■ Data for processing:
::::::

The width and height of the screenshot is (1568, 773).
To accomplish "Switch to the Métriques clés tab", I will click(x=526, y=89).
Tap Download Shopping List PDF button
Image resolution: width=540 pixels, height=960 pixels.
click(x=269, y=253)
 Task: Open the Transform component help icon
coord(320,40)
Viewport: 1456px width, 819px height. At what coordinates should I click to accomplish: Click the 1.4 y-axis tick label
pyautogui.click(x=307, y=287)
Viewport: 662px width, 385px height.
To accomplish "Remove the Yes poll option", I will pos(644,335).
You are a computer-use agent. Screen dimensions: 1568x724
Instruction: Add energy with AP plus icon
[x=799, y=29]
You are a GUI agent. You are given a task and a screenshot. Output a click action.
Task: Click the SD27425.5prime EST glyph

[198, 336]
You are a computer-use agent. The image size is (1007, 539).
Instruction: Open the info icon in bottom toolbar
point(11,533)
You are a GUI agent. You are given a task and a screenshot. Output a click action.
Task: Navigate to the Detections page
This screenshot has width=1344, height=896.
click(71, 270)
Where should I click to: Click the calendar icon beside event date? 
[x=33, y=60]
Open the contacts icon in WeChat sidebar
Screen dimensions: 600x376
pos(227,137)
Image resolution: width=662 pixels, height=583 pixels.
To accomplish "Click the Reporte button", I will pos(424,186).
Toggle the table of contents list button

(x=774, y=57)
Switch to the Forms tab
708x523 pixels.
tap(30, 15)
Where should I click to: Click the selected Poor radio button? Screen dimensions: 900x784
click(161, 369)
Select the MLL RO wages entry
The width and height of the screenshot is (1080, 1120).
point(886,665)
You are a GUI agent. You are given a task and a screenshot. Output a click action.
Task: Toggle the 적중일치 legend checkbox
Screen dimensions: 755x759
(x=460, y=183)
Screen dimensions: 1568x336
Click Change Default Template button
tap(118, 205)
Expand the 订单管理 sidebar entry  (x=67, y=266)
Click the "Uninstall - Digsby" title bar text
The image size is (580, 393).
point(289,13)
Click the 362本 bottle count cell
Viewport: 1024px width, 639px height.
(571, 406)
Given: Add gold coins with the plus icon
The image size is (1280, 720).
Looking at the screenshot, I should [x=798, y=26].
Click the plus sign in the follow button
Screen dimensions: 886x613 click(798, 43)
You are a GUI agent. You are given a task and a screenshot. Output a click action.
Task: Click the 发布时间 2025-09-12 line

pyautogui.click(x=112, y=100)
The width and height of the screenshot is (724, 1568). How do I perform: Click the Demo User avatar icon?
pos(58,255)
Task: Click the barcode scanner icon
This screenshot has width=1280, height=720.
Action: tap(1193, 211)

::::::

■ Goal of the exercise: Return the material in full. Each line must match.

■ Your response:
The width and height of the screenshot is (1568, 773).
To accomplish "Switch to the Métriques clés tab", I will click(x=526, y=89).
Tap Download Shopping List PDF button
Image resolution: width=540 pixels, height=960 pixels.
click(x=269, y=253)
 Task: Open the Transform component help icon
coord(320,40)
Viewport: 1456px width, 819px height. At what coordinates should I click to accomplish: Click the 1.4 y-axis tick label
pyautogui.click(x=307, y=287)
Viewport: 662px width, 385px height.
To accomplish "Remove the Yes poll option", I will pos(644,335).
You are a computer-use agent. Screen dimensions: 1568x724
Instruction: Add energy with AP plus icon
[x=799, y=29]
You are a GUI agent. You are given a task and a screenshot. Output a click action.
Task: Click the SD27425.5prime EST glyph

[198, 336]
You are a computer-use agent. The image size is (1007, 539).
Instruction: Open the info icon in bottom toolbar
point(11,533)
You are a GUI agent. You are given a task and a screenshot. Output a click action.
Task: Navigate to the Detections page
This screenshot has width=1344, height=896.
click(71, 270)
Where should I click to: Click the calendar icon beside event date? 
[x=33, y=60]
Open the contacts icon in WeChat sidebar
Screen dimensions: 600x376
pos(227,137)
Image resolution: width=662 pixels, height=583 pixels.
To accomplish "Click the Reporte button", I will pos(424,186).
Toggle the table of contents list button

(x=774, y=57)
Switch to the Forms tab
708x523 pixels.
tap(30, 15)
Where should I click to: Click the selected Poor radio button? Screen dimensions: 900x784
click(161, 369)
Select the MLL RO wages entry
The width and height of the screenshot is (1080, 1120).
point(886,665)
You are a GUI agent. You are given a task and a screenshot. Output a click action.
Task: Toggle the 적중일치 legend checkbox
Screen dimensions: 755x759
(x=460, y=183)
Screen dimensions: 1568x336
Click Change Default Template button
tap(118, 205)
Expand the 订单管理 sidebar entry  (x=67, y=266)
Click the "Uninstall - Digsby" title bar text
The image size is (580, 393).
point(289,13)
Click the 362本 bottle count cell
Viewport: 1024px width, 639px height.
(571, 406)
Given: Add gold coins with the plus icon
The image size is (1280, 720).
Looking at the screenshot, I should [x=798, y=26].
Click the plus sign in the follow button
Screen dimensions: 886x613 click(798, 43)
You are a GUI agent. You are given a task and a screenshot. Output a click action.
Task: Click the 发布时间 2025-09-12 line

pyautogui.click(x=112, y=100)
The width and height of the screenshot is (724, 1568). How do I perform: Click the Demo User avatar icon?
pos(58,255)
Task: Click the barcode scanner icon
This screenshot has width=1280, height=720.
Action: tap(1193, 211)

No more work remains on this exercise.